Background context propagation
ITenantContextAccessor backed by HttpContextAccessor works only inside an ASP.NET Core request. For background jobs, hosted services, and message consumers, capture the context before leaving the request and restore it when the background work starts.
Step 1 — capture in the request
using PrimusSaaS.MultiTenancy.Resolution;
// Inside a request handler or request-scoped service:
var executionCtx = TenantExecutionContext.Capture(tenantContextAccessor);
backgroundQueue.Enqueue(() => ProcessAsync(executionCtx, serviceProvider));
Or when the tenant ID is known from a message header:
var executionCtx = TenantExecutionContext.ForTenant(message.TenantId);
Step 2 — restore in the background worker
using PrimusSaaS.MultiTenancy.Infrastructure;
// Inside the background job / hosted service:
using var scope = serviceProvider.CreateScope();
var filterProvider = scope.ServiceProvider.GetRequiredService<TenantQueryFilterProvider>();
using (executionCtx.Apply(filterProvider))
{
// All EF Core and ITenantContextAccessor calls within this using block
// operate with the restored tenant scope.
await DoTenantSafeWorkAsync(scope.ServiceProvider);
}
Use AmbientTenantContextAccessor (not HttpContextTenantContextAccessor) in the background scope so ITenantContextAccessor.Current reads the restored context:
// Register in the background worker's DI scope or at composition root:
services.AddSingleton<ITenantContextAccessor, AmbientTenantContextAccessor>();
EF Core: allowUnscopedReads caution
ModelBuilderExtensions.AddPrimusMultiTenancy() accepts an optional allowUnscopedReads: true parameter. Setting this to true disables the guard that throws when tenant-owned entities are queried without an active tenant context.

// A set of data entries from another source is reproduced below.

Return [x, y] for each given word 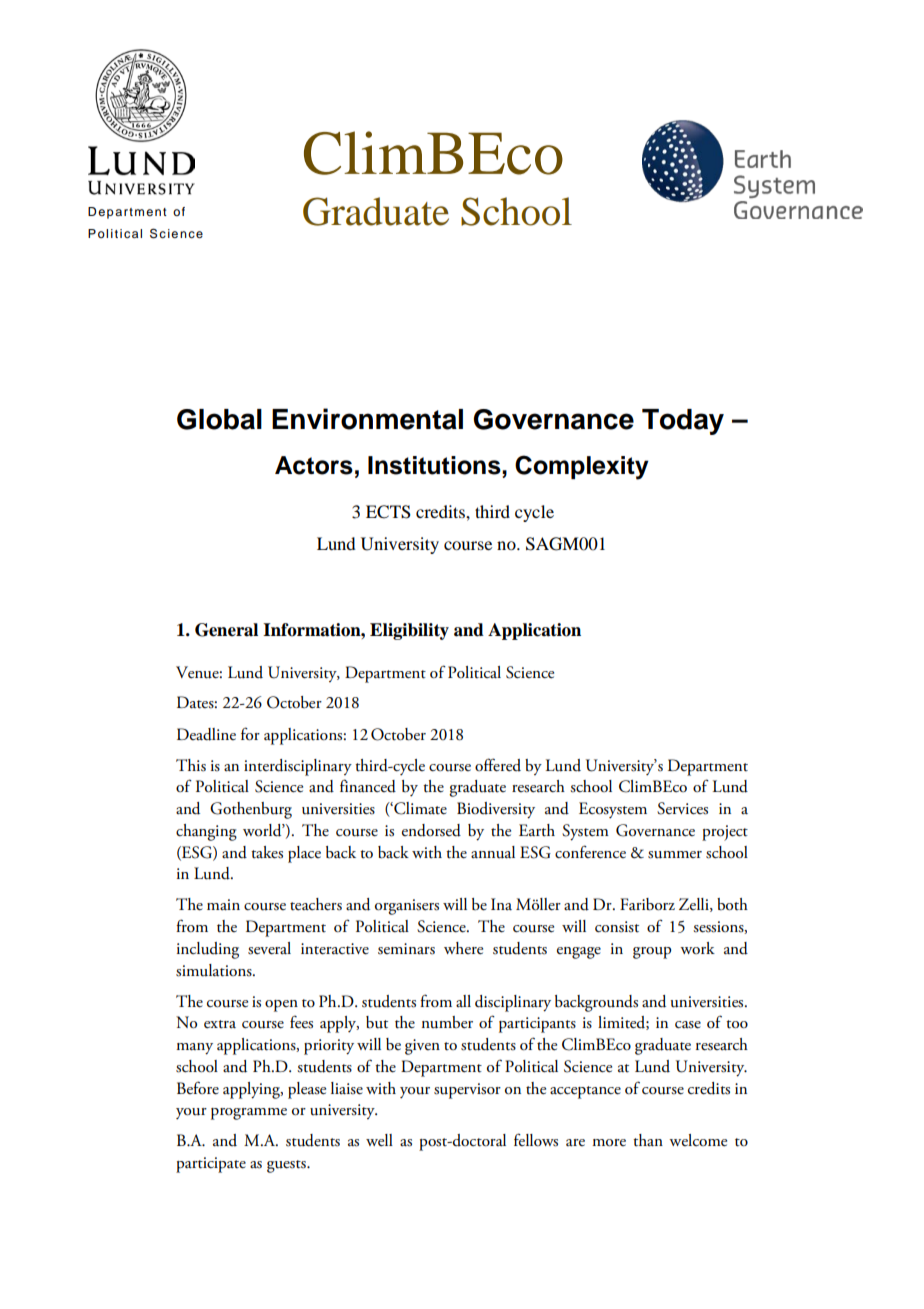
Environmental [367, 419]
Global [219, 419]
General [226, 630]
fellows [536, 1140]
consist [617, 927]
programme [249, 1114]
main [223, 904]
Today [683, 422]
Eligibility [409, 631]
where [463, 948]
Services [682, 808]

Setting allowUnscopedReads: true masks missing tenant filter provider initialization and can silently return rows from all tenants. This is a cross-tenant data leak risk.

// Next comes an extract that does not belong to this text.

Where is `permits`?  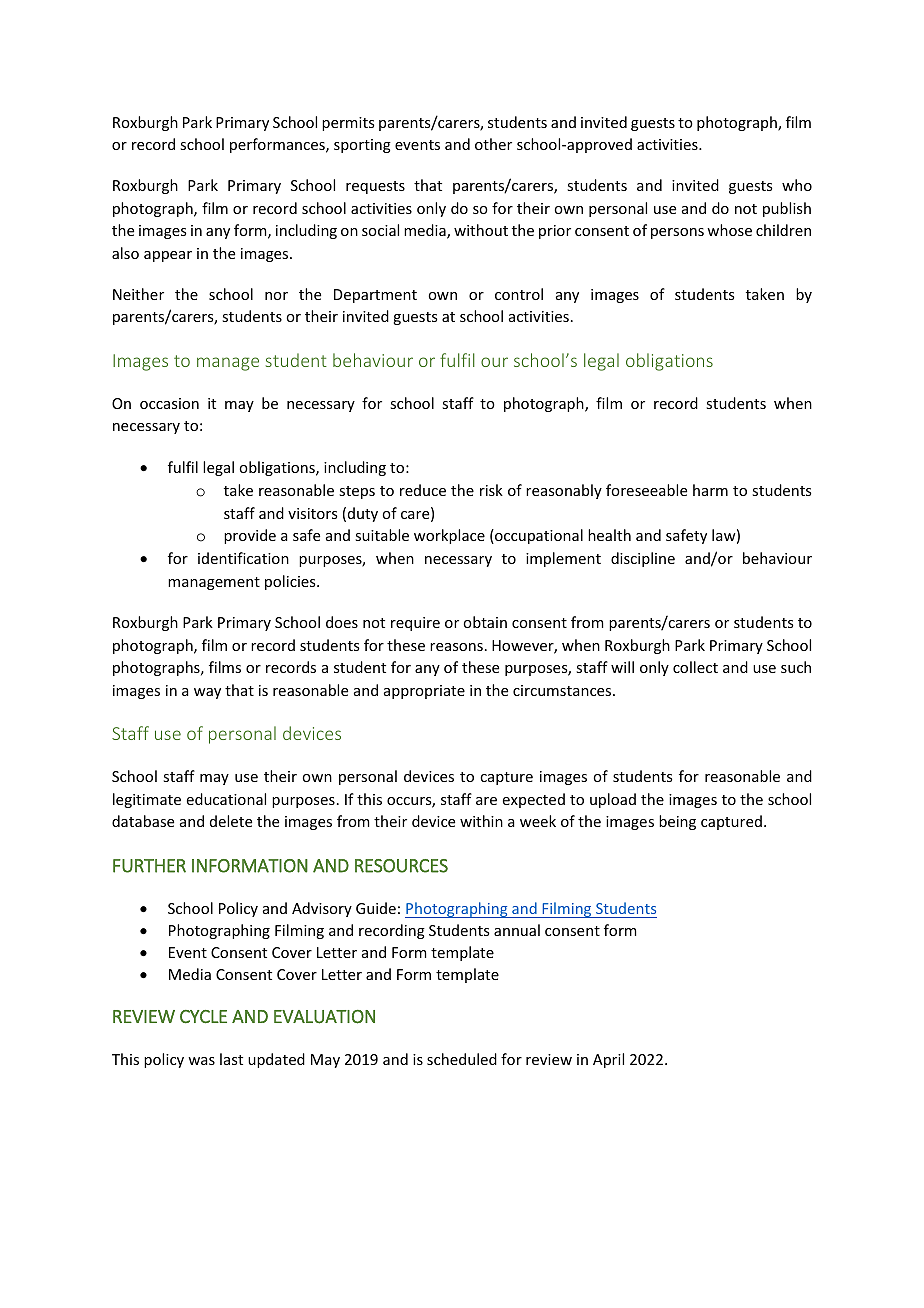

Only use allowUnscopedReads: true in controlled environments (e.g., background migration scripts that must scan all rows) and never in code paths that return data to end users.
Pre-go-live checklist
Before deploying a multi-tenant API to production, verify each of the following:
| Check | Why |
|---|---|
AddPrimusMultiTenancyDistributedRateLimiting() is configured | Default in-memory limiter resets on restart and is not shared across replicas |
HeaderTenantResolutionStrategy is not the sole resolution strategy on public APIs | Header strategy accepts untrusted values without membership check |
ITenantMembershipStore is backed by a real database (not InMemory) | In-Memory store does not persist across restarts |
MapPrimusTenantManagementEndpoints() is protected by authorization | Management endpoints mutate tenant lifecycle; should require elevated claims |
ITenantAuditSink routes to a durable store (not just console logs) | Audit events are required for SOC 2 / ISO 27001 review |
ITenantProvisioningHandler is idempotent | The handler may be retried on transient failures |
allowUnscopedReads: false in AddPrimusMultiTenancy() (or omitted) | Setting true disables the cross-tenant read guard |
AddPrimusMultiTenancyDistributedMembershipCaching() is configured for scaled deployments | In-process membership cache is not shared across instances |
Rate-limit overrides are set for high-volume tenants in PerTenantRateLimits | Global defaults may reject legitimate high-throughput tenants |
RejectConflictingTenantSignals: true (default) | Fail-closed on claim/header mismatch; set false only with explicit justification |
Your JWT's tid claim becomes the TenantContext.TenantId for every request.